Mr. O'Neill: I did not and I got away with it.

Chairman: That is understandable. I thank all the members of Justice for the Forgotten and all those who contributed here today. It certainly opened our minds more to what happened, the humongous and awesome human emotion, individual grief and bereavement suffered which give us a greater base on which to continue the work we are doing in this sub-committee and the hearings.

All of the contributions which have been made have placed in context all of the reports, the verbiage and words written in newspapers, and have humanised and made it very real. It has been 30 years of great suffering which is quite evident from the contributions made today which were certainly deeply moving. I thank you for coming along and for saying what you have said.

There is also a number of victims and families of victims who were unable to attend today, as Bernie has said, for various reasons, through illness or work. Unfortunately, some are no longer with us. I extend my great gratitude and thanks to those who are for continuing to participate in the broader context in Justice for the Forgotten. If any of them wishes to make a submission to us in any way, we would be delighted to receive it.

Mr. Ó Dúlacháin: I thank the Chairman and committee members for listening today, questioning and participating. In the light of the submission made just after lunch I just want to make one or two very small points. When we asked at the initiation of this process in 1999 that this report go for consideration, we did not want it considered in a two hour session on a single afternoon. We wanted it to be seriously considered. I think what has happened today is the first part of that serious consideration in that the victims, relatives of the victims and the injured have had an opportunity to put a human face on the report, so we are confident that when the committee sits down to consider the report, it will have a human face on it. I think putting that human face on it has been vitally important.

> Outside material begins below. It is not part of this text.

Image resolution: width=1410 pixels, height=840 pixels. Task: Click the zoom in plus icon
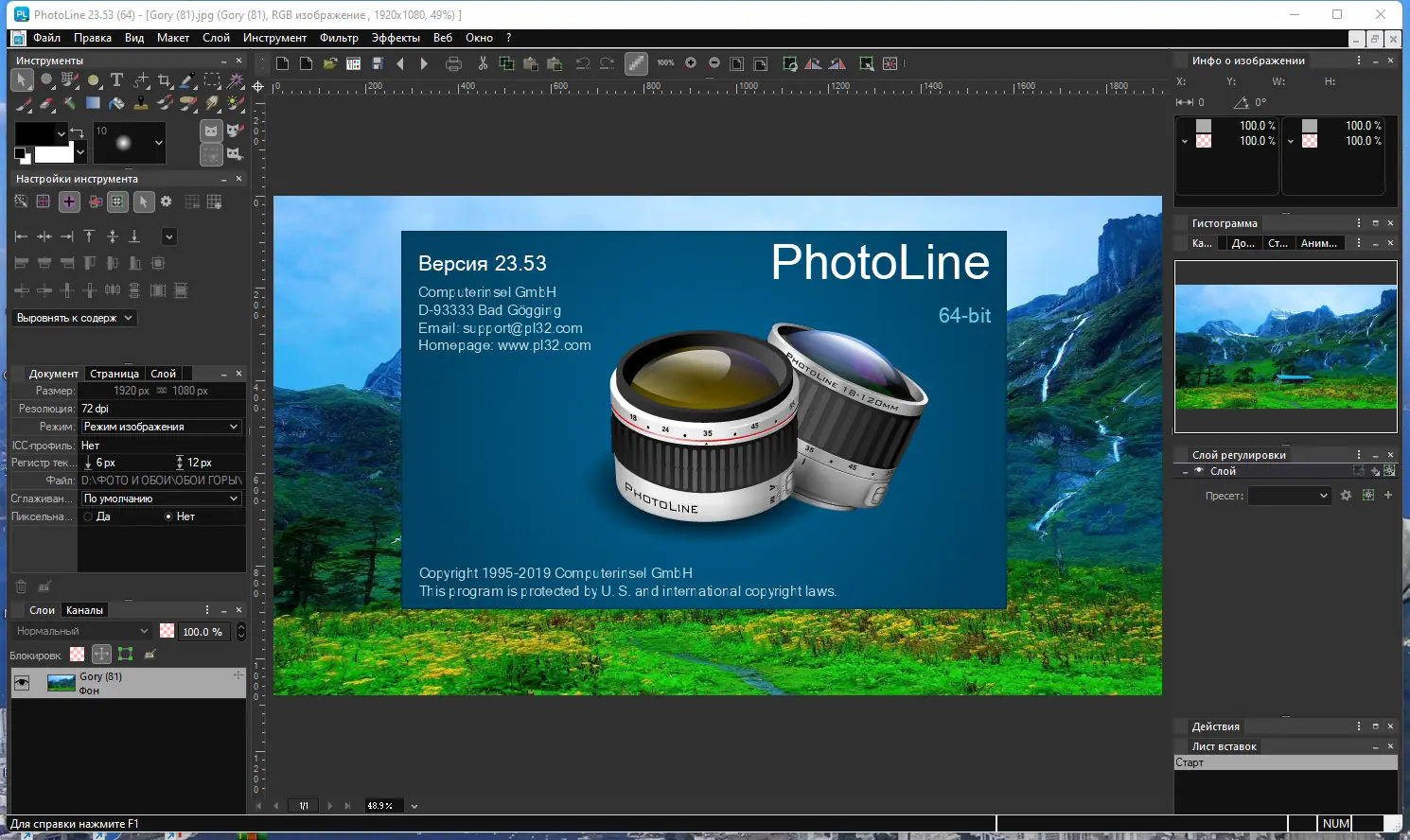coord(691,63)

Second, we do see this as a meaningful and significant exercise. We do think what will happen next week will be very important. When we come to discuss the detail of the report next week it is comforting to us to know and nearly a guarantee that those who are considering the report have read it. We will know from the questions coming from the committee members that the report has been considered and read in detail. We and other groups will have the opportunity of highlighting various sections of the report and assisting with the interpretation of the report and the emphasis to be placed on the report. We welcome the opportunity to engage in a very meaningful consideration of the report, conscious that there is a distinction to be made between a consideration and an inquiry.

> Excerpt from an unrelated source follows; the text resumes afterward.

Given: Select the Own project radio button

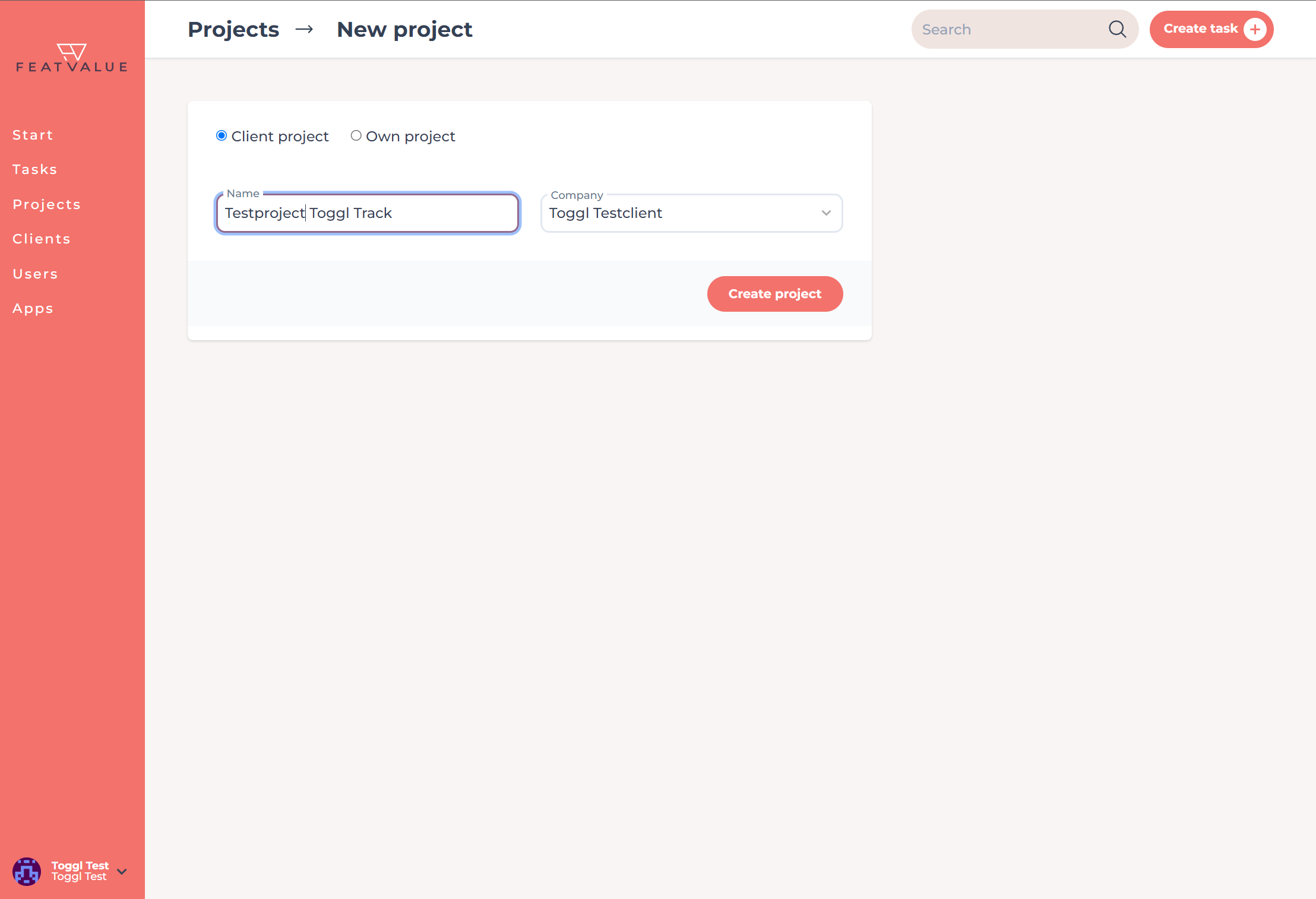Looking at the screenshot, I should pos(356,135).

Chairman: Thank you very much. That brings us to the point of the application made by Ms Reilly on behalf of her clients. It is a matter that we will consider in a private session tomorrow afternoon. We will also take on board Mr. Ó Dúlacháin's comments on that matter. Without pre-empting the decision at which we will arrive but on the assumption that we will be continuing next Tuesday, I ask that we receive a submission from you by the end of this week in order that we will be in a position to consider it, individually and as a committee. We need that length of time and I would appreciate any help you could give us in that regard.

That is the end of today's hearings. Again, I thank you all for attending. All going well, I look forward to seeing some of you next Tuesday. The meeting is now adjourned and we will go into private session for a very short period.

The Joint Committee went into private session at 4:50 p.m.